EXCERPT PROVIDED: Begin

After the example of Liebig in 1870, Dr. Bastian did not accept the challenge.

But if a disease like splenic fever is carried by a microbe, this microbe is under the influence of the medium in which it finds itself. It does not develop everywhere. Easily inoculable and fatal to the ox, the sheep, the rabbit, and the guinea pig, splenic fever is very rare in the dog and in the pig. These must be inoculated several times before they contract the disease, and even then it is not always possible to produce it. Again, there are some creatures which are never assailable by it. It can never be taken by fowls. In vain they are inoculated with a considerable quantity of splenic blood; it has no effect upon them. This invulnerability had very much struck Pasteur and his two assistants, Joubert and Chamberland. What was it in the body of a fowl that enabled it to thus resist inoculations of which the most infinitesimal quantity sufficed to kill an ox? They proved by a series of experiments that the microbe of splenic fever does not develop when subjected to a temperature of 44° Centigrade. Now, the temperature of birds being between 41 and 42 degrees, may it not be, said Pasteur, that the fowls are protected from the disease because their blood is too warm—not far removed from the temperature at which the splenic fever organism can no longer be cultivated? Might not the vital resistance encountered in the living fowl suffice to bridge over the small gap between 41-42, and 44-45 degrees? For we must always allow for a certain resistance in all living creatures to disease and death. No doubt, life to a parasite in the body of an animal would not be as easy as in a cultivating liquid contained in a glass vessel. If the inoculating microbe is aerobic, it can only be cultivated in blood by taking away the oxygen from the globules, which retain it with a certain force for their own life. Nothing was more legitimate than to suppose that the globules of the blood of the fowl had such an avidity for oxygen that the filaments of the splenic parasite were deprived of it, and that their multiplication was thus rendered impossible. This idea conducted Pasteur and his assistants to new researches. 'If the blood of a fowl was cooled,' they asked, 'could not the splenic fever parasite live in this blood?'

The experiment was made. A hen was taken, and, after inoculating it with splenic fever blood, it was placed with its feet in water at 25 degrees. The temperature of the blood of the hen went down to 37 or 38 degrees. At the end of twenty-four hours the hen was dead, and all its blood was filled with splenic fever bacteria.

EXCERPT PROVIDED: End
SUPPLIED DATA: Begin

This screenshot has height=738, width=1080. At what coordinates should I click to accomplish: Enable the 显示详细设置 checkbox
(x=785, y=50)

SUPPLIED DATA: End

*WHAT IS EXPECTED:* In the passage on splenic fever, at what temperature did the experiments show that the splenic fever microbe does not develop?

*RESPONSE:* 44° Centigrade.